Características de la Historia Clínica

  • Confidencial: Protege la privacidad del paciente.
  • Única: Engloba todos los documentos relativos a los procesos asistenciales de cada paciente, con los nombres de los profesionales que han participado, para conseguir su máxima integración.
  • Segura: Cada centro sanitario archiva las historias para garantizar su seguridad, su correcta conservación y la recuperación de la información.
  • Veraz: Las administraciones sanitarias garantizan la autenticidad de sus contenidos y de los cambios.
  • Archivar y proteger: Los centros adoptarán las medidas técnicas y organizativas adecuadas para archivar y proteger las historias clínicas y evitar su destrucción.

Funciones de la Historia Clínica

  • Clínica o asistencial: Es el medio de información entre profesionales y un asistente de calidad.
  • Docente: Es una base de datos que posibilita el aprendizaje de los profesionales sanitarios.
  • Investigadora: Punto de partida para plantear nuevas hipótesis y crear líneas de investigación.
  • Gestión y calidad: Permite la planificación, gestión y evaluación de recursos y procedimientos a partir de su contenido.
  • Marco legal: Sirve de apoyo para emitir un juicio sobre la relación profesional-paciente en casos de reclamaciones o negligencia profesional.

Documento Sanitario

Conjunto de documentos generados durante el ejercicio de las actividades de atención a los pacientes. Se divide en dos:

  • Clínica: Se refiere directamente a la atención sanitaria proporcionada al paciente.
  • No clínica: Se refiere a las actividades de gestión y administración relacionadas con la asistencia a los pacientes.

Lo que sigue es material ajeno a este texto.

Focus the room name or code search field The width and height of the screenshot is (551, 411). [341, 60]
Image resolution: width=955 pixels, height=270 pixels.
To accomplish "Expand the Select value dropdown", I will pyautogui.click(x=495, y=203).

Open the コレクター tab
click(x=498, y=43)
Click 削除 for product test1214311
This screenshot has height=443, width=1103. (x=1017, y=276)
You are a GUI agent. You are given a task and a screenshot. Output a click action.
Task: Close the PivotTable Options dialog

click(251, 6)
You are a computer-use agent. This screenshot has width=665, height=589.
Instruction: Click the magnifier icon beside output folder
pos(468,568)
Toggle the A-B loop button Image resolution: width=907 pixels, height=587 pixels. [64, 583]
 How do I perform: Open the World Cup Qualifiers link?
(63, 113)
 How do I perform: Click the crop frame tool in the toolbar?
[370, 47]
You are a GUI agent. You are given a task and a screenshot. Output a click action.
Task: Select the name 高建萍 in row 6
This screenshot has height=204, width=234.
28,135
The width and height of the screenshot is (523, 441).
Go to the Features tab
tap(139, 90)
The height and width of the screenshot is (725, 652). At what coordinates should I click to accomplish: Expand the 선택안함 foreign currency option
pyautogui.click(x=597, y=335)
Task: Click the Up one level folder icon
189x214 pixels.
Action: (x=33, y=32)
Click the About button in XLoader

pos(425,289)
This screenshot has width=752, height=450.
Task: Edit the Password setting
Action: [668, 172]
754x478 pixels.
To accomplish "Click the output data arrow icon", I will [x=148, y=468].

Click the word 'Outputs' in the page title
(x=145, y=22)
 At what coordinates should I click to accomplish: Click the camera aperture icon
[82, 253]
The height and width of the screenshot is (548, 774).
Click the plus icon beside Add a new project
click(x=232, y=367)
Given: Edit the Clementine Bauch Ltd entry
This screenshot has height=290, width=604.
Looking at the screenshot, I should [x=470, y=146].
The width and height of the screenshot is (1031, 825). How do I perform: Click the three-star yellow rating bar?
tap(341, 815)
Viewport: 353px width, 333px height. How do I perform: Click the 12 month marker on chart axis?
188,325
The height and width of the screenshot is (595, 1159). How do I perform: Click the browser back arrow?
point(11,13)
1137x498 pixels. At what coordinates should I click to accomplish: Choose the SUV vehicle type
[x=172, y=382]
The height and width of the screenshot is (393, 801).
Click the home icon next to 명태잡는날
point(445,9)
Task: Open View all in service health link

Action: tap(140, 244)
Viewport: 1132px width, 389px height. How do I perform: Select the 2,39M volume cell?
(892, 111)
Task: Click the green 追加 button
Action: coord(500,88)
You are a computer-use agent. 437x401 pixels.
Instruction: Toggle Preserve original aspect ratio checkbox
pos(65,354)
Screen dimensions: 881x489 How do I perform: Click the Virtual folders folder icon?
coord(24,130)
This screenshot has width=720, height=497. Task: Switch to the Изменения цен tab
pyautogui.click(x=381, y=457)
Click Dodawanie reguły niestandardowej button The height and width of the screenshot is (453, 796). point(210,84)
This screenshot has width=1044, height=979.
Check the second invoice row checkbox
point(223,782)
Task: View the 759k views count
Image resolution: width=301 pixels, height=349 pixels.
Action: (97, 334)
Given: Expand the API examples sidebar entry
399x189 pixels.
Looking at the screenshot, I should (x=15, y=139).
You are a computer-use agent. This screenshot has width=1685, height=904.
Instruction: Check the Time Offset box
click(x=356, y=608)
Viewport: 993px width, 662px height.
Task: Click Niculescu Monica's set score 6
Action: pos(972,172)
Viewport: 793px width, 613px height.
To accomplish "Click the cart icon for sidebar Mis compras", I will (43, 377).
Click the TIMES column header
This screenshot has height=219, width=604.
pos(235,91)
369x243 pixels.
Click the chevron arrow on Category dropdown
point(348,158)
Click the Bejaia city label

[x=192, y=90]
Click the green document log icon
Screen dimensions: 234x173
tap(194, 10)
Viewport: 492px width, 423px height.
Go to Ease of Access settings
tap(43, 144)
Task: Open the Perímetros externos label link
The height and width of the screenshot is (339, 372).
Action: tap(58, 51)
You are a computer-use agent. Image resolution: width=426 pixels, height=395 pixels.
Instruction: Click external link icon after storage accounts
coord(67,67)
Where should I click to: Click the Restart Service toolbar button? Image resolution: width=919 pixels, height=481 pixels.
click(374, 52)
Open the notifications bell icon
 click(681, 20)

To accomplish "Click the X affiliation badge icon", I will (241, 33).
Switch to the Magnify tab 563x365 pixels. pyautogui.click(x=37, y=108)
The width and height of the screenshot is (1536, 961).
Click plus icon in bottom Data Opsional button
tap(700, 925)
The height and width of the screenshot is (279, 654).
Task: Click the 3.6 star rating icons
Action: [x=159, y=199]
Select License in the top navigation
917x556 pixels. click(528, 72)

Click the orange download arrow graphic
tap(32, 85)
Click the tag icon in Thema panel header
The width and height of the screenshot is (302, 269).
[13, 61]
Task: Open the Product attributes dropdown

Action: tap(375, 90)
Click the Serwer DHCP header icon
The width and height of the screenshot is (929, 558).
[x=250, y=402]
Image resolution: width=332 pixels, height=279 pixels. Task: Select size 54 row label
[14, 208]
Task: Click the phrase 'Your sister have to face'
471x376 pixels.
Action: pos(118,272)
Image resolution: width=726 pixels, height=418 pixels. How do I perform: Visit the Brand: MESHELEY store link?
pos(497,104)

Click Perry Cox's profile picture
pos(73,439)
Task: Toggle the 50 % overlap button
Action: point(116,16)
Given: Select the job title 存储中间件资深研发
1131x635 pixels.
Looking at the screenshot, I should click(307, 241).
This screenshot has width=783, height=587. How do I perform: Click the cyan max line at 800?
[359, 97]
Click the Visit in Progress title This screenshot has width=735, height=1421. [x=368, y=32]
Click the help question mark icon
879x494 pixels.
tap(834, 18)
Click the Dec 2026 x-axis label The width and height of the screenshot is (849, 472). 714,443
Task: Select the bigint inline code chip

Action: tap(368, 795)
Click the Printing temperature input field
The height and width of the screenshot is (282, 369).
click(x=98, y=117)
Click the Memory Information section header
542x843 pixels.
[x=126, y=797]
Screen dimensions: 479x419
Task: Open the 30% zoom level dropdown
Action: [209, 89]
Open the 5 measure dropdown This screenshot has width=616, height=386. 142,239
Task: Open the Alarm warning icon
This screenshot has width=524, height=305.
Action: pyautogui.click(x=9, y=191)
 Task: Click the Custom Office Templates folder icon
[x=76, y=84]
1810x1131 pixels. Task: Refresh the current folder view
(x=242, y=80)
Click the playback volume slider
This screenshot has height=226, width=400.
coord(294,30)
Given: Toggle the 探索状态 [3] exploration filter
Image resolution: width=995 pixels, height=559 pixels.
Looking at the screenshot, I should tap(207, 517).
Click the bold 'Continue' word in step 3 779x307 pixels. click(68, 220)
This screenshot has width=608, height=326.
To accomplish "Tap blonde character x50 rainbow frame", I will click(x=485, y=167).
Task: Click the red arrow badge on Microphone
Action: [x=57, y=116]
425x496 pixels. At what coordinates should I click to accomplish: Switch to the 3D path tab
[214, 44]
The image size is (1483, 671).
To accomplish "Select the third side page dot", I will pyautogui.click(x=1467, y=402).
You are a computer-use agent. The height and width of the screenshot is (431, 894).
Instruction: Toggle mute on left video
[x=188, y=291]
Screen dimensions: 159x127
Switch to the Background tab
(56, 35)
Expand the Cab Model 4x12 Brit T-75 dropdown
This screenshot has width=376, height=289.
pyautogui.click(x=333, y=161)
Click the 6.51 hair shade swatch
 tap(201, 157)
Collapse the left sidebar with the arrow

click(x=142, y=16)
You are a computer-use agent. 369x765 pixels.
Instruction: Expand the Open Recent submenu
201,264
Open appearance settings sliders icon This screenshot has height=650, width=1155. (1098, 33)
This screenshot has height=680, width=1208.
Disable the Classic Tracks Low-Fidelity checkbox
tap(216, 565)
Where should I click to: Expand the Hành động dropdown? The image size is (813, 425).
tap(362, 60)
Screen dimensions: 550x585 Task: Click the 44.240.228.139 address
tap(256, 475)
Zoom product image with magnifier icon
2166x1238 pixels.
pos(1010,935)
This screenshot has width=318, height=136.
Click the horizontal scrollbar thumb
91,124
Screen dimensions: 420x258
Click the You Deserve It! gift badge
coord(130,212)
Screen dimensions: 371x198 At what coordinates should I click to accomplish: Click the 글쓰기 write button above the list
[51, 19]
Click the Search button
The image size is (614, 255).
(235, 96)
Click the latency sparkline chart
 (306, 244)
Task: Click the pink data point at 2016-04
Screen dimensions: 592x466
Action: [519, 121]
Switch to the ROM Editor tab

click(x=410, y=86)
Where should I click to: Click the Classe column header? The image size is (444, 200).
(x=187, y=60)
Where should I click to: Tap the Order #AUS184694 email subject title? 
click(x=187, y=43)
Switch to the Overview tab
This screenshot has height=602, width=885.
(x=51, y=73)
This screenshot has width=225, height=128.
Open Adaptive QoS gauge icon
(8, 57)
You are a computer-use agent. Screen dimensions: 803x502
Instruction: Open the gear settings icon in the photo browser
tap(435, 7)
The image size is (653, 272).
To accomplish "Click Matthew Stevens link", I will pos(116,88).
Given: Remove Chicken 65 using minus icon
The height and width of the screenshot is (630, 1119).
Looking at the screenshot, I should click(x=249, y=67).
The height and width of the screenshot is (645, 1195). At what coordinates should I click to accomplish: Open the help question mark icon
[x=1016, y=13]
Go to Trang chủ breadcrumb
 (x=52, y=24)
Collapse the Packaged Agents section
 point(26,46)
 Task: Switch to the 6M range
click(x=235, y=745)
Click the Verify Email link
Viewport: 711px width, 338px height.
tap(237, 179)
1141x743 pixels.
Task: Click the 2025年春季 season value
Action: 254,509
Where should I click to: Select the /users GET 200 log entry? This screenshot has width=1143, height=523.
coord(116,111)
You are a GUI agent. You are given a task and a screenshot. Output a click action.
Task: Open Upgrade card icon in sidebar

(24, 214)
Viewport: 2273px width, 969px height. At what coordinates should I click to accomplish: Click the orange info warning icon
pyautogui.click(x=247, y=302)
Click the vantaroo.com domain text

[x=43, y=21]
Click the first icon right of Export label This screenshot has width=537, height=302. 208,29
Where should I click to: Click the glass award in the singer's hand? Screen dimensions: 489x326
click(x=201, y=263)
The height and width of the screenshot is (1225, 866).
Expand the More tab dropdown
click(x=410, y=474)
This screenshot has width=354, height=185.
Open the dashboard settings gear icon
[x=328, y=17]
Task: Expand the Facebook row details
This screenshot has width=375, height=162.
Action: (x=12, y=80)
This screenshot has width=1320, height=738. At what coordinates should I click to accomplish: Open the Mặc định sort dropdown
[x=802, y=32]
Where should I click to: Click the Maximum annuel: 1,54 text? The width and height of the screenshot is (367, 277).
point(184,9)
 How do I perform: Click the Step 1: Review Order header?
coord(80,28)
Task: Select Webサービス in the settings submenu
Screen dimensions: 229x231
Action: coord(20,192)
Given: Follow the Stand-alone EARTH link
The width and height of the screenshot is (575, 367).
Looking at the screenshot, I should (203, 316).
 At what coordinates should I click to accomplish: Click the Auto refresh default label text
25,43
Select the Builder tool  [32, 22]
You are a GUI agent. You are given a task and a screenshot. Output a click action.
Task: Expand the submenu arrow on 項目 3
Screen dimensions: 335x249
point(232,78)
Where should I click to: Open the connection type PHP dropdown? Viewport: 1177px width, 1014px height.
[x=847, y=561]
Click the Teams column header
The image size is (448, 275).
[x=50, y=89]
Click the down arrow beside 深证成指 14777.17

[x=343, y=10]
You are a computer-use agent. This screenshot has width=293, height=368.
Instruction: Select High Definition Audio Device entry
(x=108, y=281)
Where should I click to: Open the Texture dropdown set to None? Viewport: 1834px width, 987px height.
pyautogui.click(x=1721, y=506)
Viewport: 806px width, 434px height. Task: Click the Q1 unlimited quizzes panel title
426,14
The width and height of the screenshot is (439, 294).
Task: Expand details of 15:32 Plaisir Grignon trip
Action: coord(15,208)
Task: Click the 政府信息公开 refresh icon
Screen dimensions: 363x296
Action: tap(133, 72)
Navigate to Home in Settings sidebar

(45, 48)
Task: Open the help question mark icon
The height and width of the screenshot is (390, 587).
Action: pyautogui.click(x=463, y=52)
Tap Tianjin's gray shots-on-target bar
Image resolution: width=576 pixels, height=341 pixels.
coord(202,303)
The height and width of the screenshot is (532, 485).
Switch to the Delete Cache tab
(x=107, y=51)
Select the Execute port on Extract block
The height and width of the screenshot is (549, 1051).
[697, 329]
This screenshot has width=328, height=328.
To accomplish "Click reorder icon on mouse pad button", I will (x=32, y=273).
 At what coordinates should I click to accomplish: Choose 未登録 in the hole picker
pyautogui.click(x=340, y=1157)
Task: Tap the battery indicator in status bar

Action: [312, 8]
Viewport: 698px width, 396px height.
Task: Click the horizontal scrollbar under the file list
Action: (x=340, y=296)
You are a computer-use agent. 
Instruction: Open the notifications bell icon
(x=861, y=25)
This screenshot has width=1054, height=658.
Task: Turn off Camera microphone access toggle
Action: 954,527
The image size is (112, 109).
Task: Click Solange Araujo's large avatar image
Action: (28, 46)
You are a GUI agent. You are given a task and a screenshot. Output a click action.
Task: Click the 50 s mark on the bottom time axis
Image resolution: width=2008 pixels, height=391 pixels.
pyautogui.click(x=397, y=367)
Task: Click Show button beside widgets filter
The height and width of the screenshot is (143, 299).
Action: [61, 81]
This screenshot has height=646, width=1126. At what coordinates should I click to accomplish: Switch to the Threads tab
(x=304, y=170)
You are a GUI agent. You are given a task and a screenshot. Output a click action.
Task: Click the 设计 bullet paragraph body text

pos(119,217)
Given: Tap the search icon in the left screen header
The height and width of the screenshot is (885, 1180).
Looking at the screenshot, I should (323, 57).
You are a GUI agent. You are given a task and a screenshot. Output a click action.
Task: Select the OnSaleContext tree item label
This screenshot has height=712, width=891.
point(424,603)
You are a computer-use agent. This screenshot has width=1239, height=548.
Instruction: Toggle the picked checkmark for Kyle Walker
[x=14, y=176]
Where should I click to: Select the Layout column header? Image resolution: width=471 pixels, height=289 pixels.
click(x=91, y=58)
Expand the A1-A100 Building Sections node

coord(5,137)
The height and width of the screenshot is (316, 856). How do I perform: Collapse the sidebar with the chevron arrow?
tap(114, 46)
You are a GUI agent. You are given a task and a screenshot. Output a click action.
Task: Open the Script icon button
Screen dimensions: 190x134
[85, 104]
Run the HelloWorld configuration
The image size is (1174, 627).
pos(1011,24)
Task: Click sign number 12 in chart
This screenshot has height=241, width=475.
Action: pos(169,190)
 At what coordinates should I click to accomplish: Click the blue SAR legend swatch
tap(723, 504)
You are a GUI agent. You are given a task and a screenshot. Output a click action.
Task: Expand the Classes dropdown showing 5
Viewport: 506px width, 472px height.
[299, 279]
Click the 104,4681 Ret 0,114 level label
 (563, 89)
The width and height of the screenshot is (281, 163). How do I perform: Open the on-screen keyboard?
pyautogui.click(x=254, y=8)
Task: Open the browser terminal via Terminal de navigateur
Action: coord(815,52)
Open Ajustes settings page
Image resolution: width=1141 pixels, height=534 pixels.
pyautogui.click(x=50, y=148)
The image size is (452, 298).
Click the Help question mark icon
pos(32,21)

Conjunto de documentos administrativos necesarios para la gestión, organización y coordinación de los recursos del centro sanitario. Se divide en tres:

Documentación Intrahospitalaria

Documentos que circulan entre los profesionales que trabajan en el mismo hospital. Generalmente, se trata de documentos de propuestas del expediente de servicios de carácter no asistencial. Incluye:

  • Plantilla de dietas.
  • Petición de material sanitario al almacén.
  • Petición de lencería y lavandería.
  • Petición al servicio de farmacia.
  • Petición de material de esterilización.
  • Plantilla de turnos.

Documentación Extrahospitalaria

Documentos en los que el emisor y el receptor, o ambos, no trabajan en el hospital. Incluye:

  • Guía de acogida a los pacientes.
  • Impreso de reclamaciones y sugerencias.
  • Tarjeta sanitaria.
  • Receta médica.
  • Justificante de visita médica.
  • Parte de incapacidad laboral temporal.
  • Parte de consulta especializada o formulario P10 (documento que se utiliza para solicitar el ingreso hospitalario de un paciente y la atención del mismo en el servicio de urgencias; incluye identificación del paciente, datos del paciente, diagnóstico y tratamiento).
  • Petición del transporte sanitario.
  • Parte EDO (se registra la comunicación a las autoridades sanitarias de los casos de Enfermedades de Declaración Obligatoria, que son aquellas que se consideran importantes para la salud pública y se notifican cuando son diagnosticadas por parte de los médicos o laboratorios. En España se encuentran el botulismo, la brucelosis, el cólera, la difteria, la disentería, entre otras).

Documentos Intercentro

Facilitan la comunicación entre centros especializados, como entre un centro de salud y el hospital del que depende (por ejemplo, la solicitud para la consulta especializada).